MATERIAL FOR THIS TASK
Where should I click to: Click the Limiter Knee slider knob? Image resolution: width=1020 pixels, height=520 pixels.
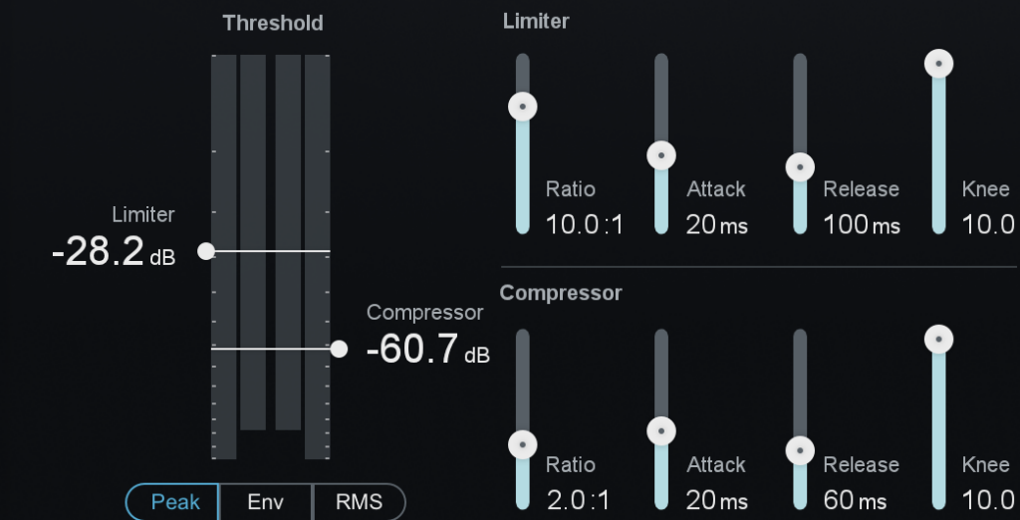938,65
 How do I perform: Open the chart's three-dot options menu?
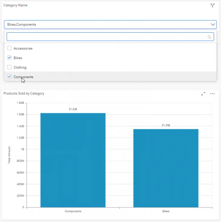click(213, 94)
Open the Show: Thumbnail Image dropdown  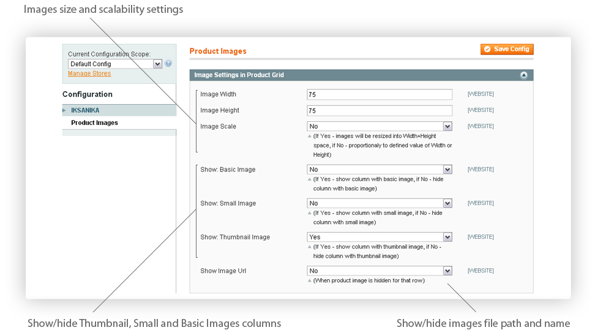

ABOUT THIS TASK
Could you restate the entries word for word, skipping any pictures?

REPLY TO THE EXERCISE
Where should I click to: Click the Limiter Knee slider knob? Image resolution: width=1020 pixels, height=520 pixels.
938,65
 How do I perform: Open the chart's three-dot options menu?
click(213, 94)
Open the Show: Thumbnail Image dropdown  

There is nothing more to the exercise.